Background: Therapy-related acute myeloid leukemia (t-AML) represents emerging challenge of the modern oncology as a life-threatening complication of cytotoxic therapy. Disease characterises poor prognosis and presence of adverse cytogenetic and genetic abnormalities.

The goal of the study: Clinical outcome of t-AML patients with respect to genetic changes and treatment intensity.

Patients and methods: Retrospective analysis of all consecutive AML patients treated in years 2000-2021 in one hematological center was performed. Diagnosis of t-AML was established according to WHO 2016 criteria. Overall survival (OS) and progression free survival (PFS) was defined to evaluate treatment outcomes only within t-AML patients undergoing intensive treatment (standard induction/consolidation; allogeneic cell transplantation (alloHCT) if eligible).

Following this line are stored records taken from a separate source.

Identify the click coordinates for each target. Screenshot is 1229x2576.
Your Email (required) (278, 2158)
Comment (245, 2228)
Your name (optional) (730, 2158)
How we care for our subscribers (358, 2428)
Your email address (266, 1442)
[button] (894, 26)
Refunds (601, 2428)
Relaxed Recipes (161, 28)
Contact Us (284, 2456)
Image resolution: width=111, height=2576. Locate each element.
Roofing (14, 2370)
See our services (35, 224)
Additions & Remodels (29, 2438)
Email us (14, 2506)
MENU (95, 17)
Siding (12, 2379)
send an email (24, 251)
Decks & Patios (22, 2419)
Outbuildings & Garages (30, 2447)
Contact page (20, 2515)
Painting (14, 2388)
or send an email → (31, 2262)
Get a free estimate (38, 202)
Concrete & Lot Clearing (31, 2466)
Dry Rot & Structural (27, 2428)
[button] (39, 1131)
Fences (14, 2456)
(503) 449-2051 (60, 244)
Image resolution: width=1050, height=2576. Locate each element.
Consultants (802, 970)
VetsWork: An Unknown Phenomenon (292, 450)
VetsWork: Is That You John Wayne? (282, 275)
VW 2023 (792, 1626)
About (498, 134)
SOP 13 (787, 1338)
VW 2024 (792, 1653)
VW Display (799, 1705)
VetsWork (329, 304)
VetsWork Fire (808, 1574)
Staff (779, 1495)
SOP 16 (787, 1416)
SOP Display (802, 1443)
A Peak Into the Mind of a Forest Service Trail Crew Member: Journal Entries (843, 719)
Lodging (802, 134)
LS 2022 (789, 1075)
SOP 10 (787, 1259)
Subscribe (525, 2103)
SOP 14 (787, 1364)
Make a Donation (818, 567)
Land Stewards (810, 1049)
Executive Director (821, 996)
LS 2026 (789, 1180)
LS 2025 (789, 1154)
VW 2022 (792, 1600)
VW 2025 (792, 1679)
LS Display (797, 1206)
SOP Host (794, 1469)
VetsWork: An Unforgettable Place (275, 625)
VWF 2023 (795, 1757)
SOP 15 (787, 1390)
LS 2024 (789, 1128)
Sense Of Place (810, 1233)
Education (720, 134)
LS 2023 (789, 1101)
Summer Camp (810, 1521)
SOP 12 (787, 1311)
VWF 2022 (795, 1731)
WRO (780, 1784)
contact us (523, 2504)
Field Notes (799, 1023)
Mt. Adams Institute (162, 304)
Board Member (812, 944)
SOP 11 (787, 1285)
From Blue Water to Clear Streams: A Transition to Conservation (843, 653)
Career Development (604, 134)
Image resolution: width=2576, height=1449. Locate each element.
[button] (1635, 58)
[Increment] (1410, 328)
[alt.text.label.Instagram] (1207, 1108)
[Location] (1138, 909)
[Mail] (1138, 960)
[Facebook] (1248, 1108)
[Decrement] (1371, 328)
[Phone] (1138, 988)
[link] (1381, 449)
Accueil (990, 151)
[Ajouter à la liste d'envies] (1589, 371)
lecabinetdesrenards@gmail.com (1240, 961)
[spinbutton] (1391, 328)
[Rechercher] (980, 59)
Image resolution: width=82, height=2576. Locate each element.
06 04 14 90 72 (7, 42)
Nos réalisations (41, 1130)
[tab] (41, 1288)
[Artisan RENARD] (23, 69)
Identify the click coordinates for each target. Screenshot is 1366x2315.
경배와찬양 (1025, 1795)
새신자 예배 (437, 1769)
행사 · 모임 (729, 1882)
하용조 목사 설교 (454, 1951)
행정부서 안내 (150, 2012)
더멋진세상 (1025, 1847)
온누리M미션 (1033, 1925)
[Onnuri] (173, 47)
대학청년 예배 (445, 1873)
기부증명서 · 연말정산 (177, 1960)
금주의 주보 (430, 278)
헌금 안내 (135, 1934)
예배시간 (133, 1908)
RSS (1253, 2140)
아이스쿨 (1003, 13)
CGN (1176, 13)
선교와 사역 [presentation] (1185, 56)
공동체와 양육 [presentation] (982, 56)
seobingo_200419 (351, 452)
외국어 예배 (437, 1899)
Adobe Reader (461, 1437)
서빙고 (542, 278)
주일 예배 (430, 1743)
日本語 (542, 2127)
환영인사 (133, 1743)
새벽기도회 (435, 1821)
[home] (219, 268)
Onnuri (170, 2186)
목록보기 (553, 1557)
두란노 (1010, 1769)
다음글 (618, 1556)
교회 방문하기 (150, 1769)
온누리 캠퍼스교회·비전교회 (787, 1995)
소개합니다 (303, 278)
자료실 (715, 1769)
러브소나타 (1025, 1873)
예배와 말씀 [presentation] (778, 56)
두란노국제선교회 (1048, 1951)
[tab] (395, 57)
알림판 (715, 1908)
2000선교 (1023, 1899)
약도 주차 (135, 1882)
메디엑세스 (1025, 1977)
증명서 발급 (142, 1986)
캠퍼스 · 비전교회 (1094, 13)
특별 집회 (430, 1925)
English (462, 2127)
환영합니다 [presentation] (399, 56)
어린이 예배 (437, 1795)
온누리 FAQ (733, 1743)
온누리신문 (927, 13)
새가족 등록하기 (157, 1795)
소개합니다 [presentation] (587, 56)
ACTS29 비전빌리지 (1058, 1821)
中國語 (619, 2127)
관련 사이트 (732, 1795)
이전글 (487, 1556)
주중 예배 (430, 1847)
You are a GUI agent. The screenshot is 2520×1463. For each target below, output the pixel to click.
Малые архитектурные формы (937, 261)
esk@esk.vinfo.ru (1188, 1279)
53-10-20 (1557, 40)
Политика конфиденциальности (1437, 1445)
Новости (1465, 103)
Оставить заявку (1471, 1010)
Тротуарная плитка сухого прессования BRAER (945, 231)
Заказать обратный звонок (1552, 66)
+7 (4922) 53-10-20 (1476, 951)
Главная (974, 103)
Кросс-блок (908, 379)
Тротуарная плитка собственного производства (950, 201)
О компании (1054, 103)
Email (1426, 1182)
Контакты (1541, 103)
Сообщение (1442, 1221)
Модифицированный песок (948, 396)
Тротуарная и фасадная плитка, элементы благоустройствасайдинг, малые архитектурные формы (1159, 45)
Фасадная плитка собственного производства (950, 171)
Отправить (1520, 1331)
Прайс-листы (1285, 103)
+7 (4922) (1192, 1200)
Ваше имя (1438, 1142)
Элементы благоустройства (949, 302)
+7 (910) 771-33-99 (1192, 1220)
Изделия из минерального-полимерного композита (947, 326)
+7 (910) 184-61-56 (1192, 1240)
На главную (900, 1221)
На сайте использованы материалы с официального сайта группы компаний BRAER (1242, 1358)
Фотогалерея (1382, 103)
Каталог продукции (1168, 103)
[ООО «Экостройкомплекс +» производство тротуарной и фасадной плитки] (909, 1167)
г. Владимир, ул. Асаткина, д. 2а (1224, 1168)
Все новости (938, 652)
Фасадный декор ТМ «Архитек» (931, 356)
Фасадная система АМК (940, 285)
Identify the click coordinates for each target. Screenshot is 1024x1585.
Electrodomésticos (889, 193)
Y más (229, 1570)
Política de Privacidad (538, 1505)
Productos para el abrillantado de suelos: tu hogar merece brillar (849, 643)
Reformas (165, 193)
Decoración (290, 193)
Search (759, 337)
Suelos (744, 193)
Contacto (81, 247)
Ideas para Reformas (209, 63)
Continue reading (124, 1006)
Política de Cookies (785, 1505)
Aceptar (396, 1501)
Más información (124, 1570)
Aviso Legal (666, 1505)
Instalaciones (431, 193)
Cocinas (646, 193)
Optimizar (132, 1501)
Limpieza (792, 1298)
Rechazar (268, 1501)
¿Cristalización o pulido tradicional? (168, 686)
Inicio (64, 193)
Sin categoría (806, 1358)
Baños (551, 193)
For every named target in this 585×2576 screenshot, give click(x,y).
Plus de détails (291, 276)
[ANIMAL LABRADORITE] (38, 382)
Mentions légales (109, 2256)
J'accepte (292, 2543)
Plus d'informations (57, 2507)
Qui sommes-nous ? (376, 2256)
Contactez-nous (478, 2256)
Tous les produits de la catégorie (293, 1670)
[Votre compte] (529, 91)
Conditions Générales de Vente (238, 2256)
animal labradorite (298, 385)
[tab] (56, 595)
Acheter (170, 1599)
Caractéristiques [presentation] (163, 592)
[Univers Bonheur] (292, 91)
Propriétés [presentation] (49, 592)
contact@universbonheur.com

Results: Among 743 AML patients 60 (8.1%) were diagnosed as t-AML (38 woman) with median age 57 years. Solid tumors (ST) preceded t-AML in 63.3%, hematological neoplasms (HN) in 36.7%. Majority of t-AML was preceded by breast cancer (30.0%), Hodgkin Lymphoma (11.7%), non-Hodgkin Lymphoma (10.0%) and ovarian cancer (10.0%). Median latency time for ST and HN subgroups was 5 vs 7 years respectively (P = .036). Previous cytotoxic therapy consisted of chemotherapy, radiotherapy or combination in 56.6%, 18.3% and 25.0% (autologous cell transplantation was performed in 54.5% of HN).

Cytogenetic and molecular biology analysis was performed in 44 and 27 of t-AML respectively. Cytogenetic abnormalities, complex karyotype and normal karyotype occurred in 78.9%, 28.9% and 15.8% patients. KMT2A, RUNX1-RUNX1T1 and PML-RARA rearrangement was found in 21.1%, 18.4% and 7.9% of t-AML. FLT3-ITD, FLT-TKD, NPM1 and C-KIT DNA sequence variant occurred as follows: 14.8%, 7.4%, 3.7% and 3.7% correspondingly. Three pathogenic TP53 DNA sequence variants were detected in t-AML patients: c.711G>A, c.704A>G and c.989T>C (analysis performed on 20 t-AML patients). According ELN2017 genetic risk stratification patients were classified as adverse, intermediate and favorable in 51.4%, 35.1% and 13.5% respectively.

Intensive treatment was implemented in 48 patients including alloHCT in 23 of them. Median OS and PFS was 15 and 8 months respectively for whole treated group. Median OS in t-AML undergoing intensive chemotherapy only vs alloHCT was 7 vs 47 months (P = .0025) with 12-year OS after alloHCT- 21.1% (Fig.1A). Among therapy-related acute promyelocytic leukemia (t-APL) patients median OS was not reached, without alloHCT. Median OS was higher for t-AML patients younger than 65 years than older ones: 20 vs 13 months respectively (P = .048) (Fig.1B). Among t-AML median OS in subgroup with adverse ELN 2017 vs intermediate and favorable ELN 2017 was 15 vs 40 months (P = .037) with 5-years OS 8.2% vs 41.0% (Fig.1C). In multivariate Cox proportional hazard regression model alloHCT was the only factor significantly influencing OS (HR = 0.16, 95% CI = 0.05-0.56, P = .004).

All patients with TP53 mutations were intensively treated, one patient underwent alloHCT. 66.6% of patients had complex karyotype and any co-occuring DNA sequence variant was detected. Importantly, c.704A>G and c.989T>C TP53 DNA sequence variants were not previously described in AML according Catalogue of Somatic Mutations In Cancer database. Median OS in t-AML with TP53 mutation vs without was 4 vs 7 months (P = .398) (Fig.1D).

Conslusions: Our study brings detailed analysis of clinical outcome of t-AML. Patients with t-AML undergoing intensive treatment, younger than 65 years and with t-APL have significantly higher OS rates. On the contrary t-AML patients classified as adverse genetic ELN2017 subgroup have poorer OS rates. Treatment strategy in t-AML should rely on performing alloHCT possibly soon.

Disclosures

No relevant conflicts of interest to declare.